Anche l'HDL, meglio conosciuto come colesterolo "buono", può contribuire allo sviluppo di malattie cardiovascolari. A fare la sconcertante scoperta è stato un gruppo di scienziati dello Houston Methodist Research Institute, che hanno osservato come una molecola considerata non dannosa per il nostro organismo possieda invece una sorta di "lato oscuro". Il risultato del loro studio ha infatti dimostrato che alti livelli di HDL possano portare all'insorgenza di problemi al cuore e ai vasi sanguigni, esattamente come la sua controparte "cattiva", LDL.
Questa incredibile scoperta fatta dal team guidato dal professor Henry J. Pownall e dal cardiologo Khurram Nasir può sicuramente contribuire a un nuovo approccio per quanto concerne la prevenzione delle malattie cardiache, e alle conseguenti terapie. La ricerca è stata pubblicata sulla rivista Journal of Lipid Research.
I ricercatori spiegano dunque che anche il colesterolo "buono" può diventare "cattivo", a seconda della sua concentrazione nel sangue. Bisogna infatti sapere che ci sono vari generi di colesterolo HDL. Quello definito "esterificato" è stabile e facilmente immagazzinabile, pertanto non costituisce un rischio; discorso diverso per il colesterolo "libero" che, sebbene coinvolto in molte funzioni della cellula, può essere dannoso quando si trova in eccesso.
Anche il colesterolo "buono", dunque, nasconde delle insidie.
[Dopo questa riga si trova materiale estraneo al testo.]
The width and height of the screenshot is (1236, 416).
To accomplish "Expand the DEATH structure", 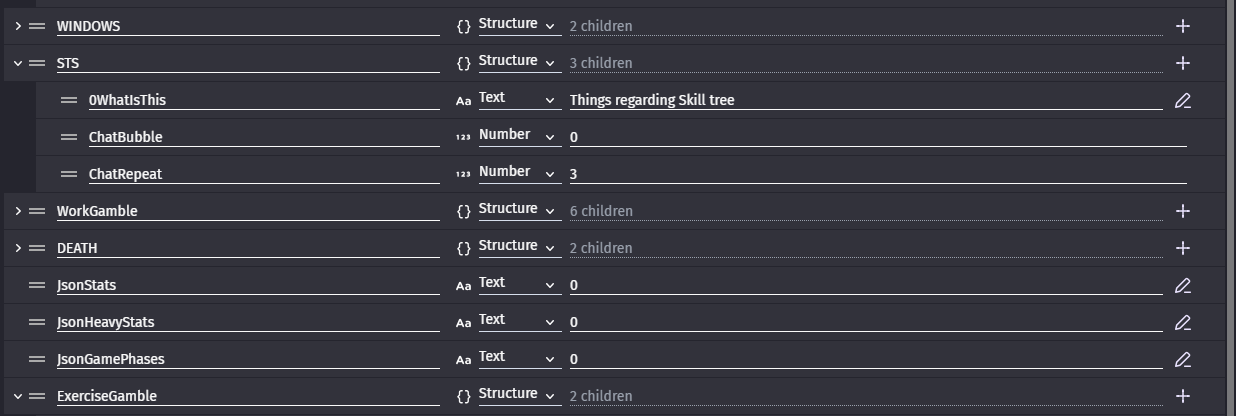I will [x=18, y=248].
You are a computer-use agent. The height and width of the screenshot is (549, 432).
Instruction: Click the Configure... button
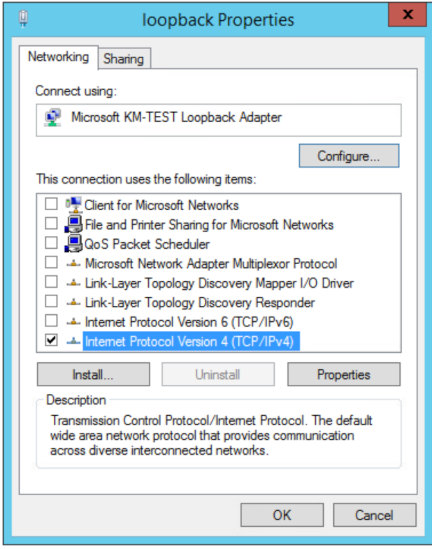click(349, 156)
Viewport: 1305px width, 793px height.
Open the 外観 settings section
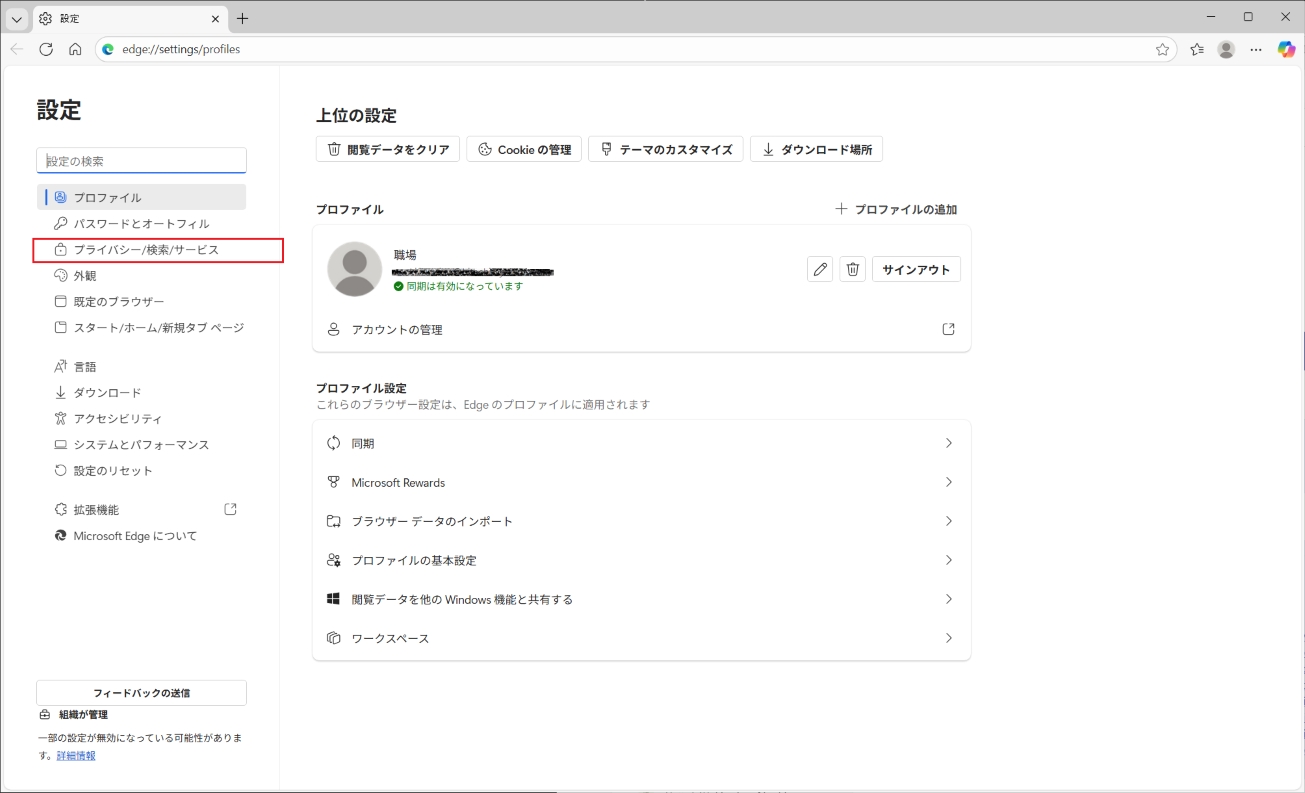point(85,276)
Quando vi è al suo interno una maggior quantità di colesterolo "libero", allora vi è il rischio di sviluppare patologie cardiovascolari. "Abbiamo scoperto un forte legame tra la quantità di colesterolo libero nell'HDL e l'accumulo nei macrofagi, che può contribuire alle malattie cardiovascolari", ha dichiarato il professor Henry J. Pownall.
Ne consegue che per prevenire le malattie cardiovascolari deve essere monitorato anche il livello e il tipo di HDL, con interventi mirati ad abbassarlo, se serve. "Stimiamo di raggiungere questo obiettivo in meno di tre anni.
Ci sono già farmaci noti in grado di agire sul colesterolo libero nei modelli pre-clinici. Se i nostri test lo giustificano, potremmo iniziare le sperimentazioni umane".La speranza è quella di arrivare a dei trattanenti clinici entro i prossimi tre anni.